Risque de grève à l'aéroport du centre-ville de Toronto

Porter Airlines  Photo :  PC/ADRIAN WYLD

Des employés au sol à l'aéroport Billy Bishop de Toronto qui font normalement le plein des avions de la compagnie Porter et de certains appareils d'Air Canada pourraient débrayer à minuit et une minute, jeudi.

Des négociations de la dernière chance se poursuivent mercredi.

Mais le syndicat des employés, qui tentent de négocier leur première convention collective, a raconté au Toronto Star qu'il restait un grand écart entre les positions des deux parties, en matière de salaires.

Un médiateur fédéral prend part aux pourparlers.

Les 22 travailleurs en cause sont sans contrat de travail depuis qu'ils ont joint les rangs du syndicat canadien des employés professionnels et de bureau en août dernier, selon Porter Aviation Holdings qui les emploie. La partie patronale pourrait aussi mettre ses travailleurs en lock-out jeudi.

Plans d'urgence

La compagnie Porter assure qu'il n'y aura « aucun impact » sur les passagers et qu'aucun de ses vols ne sera annulé en cas de conflit de travail. D'autres employés doivent prendre le relais.

Le transporteur dessert nombre de municipalités canadiennes, comme Montréal et Ottawa, à partir de l'aéroport Billy Bishop, en plus de villes américaines, telles que Chicago et New York. La ligne aérienne a transporté 2,45 millions de passagers en 2012.

Jusqu'à maintenant, le transporteur, dont les employés ne sont pas syndiqués pour la plupart, avait évité les conflits de travail qui ont touchés Air Canada dans le passé.
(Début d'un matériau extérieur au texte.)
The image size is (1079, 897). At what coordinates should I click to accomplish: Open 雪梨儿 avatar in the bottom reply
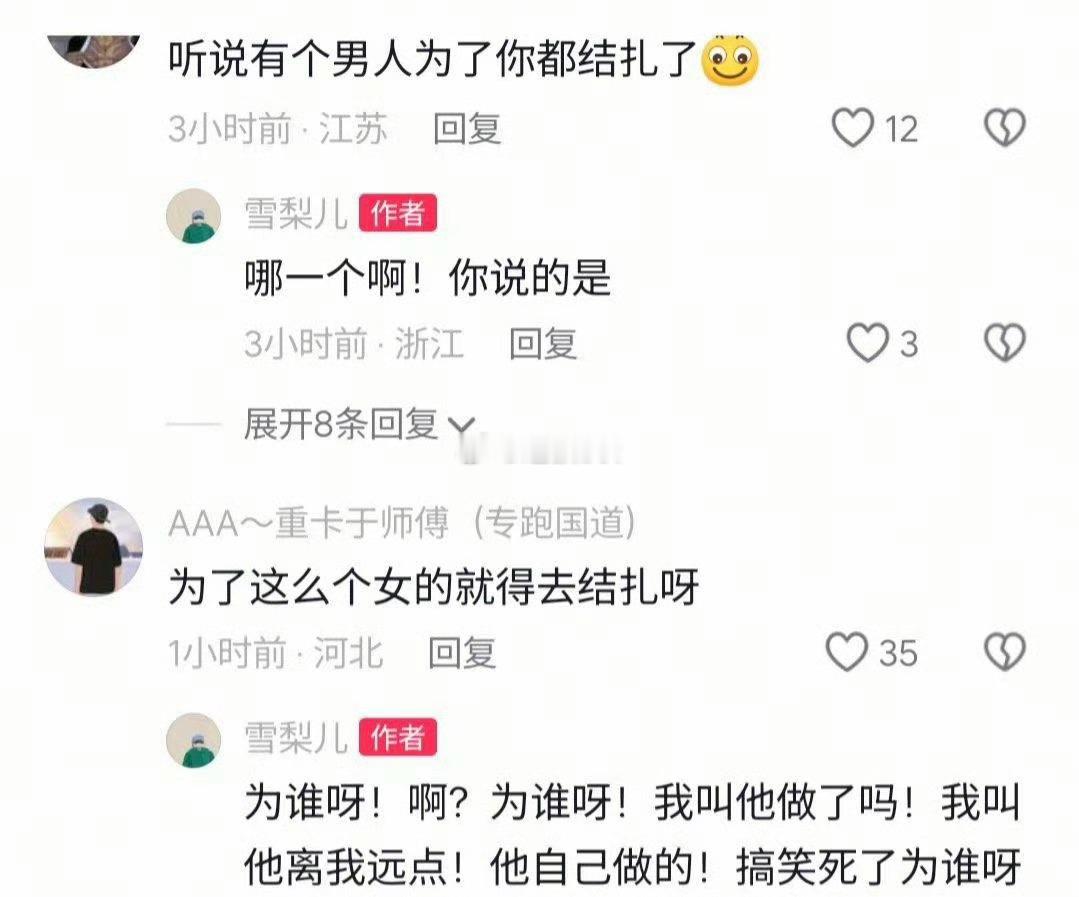(x=193, y=740)
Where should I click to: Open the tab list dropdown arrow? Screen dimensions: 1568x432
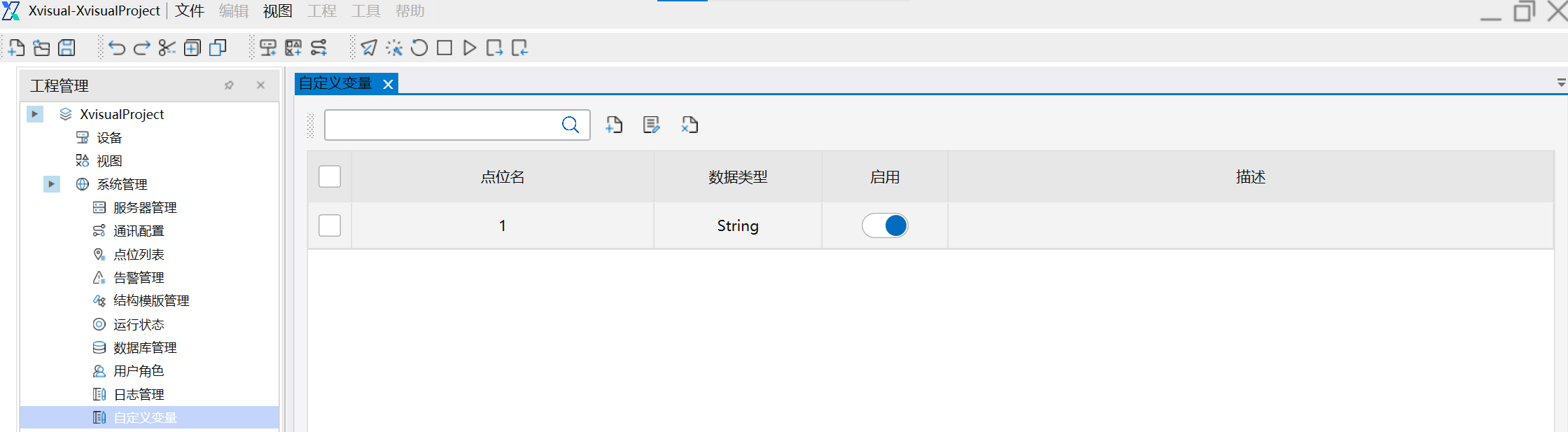pyautogui.click(x=1561, y=83)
Pour sa part, la compagnie Air Canada, qui dessert Montréal à partir de l'aéroport du centre-ville de Toronto, indique avoir elle aussi un plan de contingence pour qu'aucun de ses vols ne soit touché en cas de débrayage. Le transporteur précise que ses appareils transportent généralement suffisamment de carburant de Montréal pour l'aller-retour, sans avoir à faire le plein dans la Ville Reine.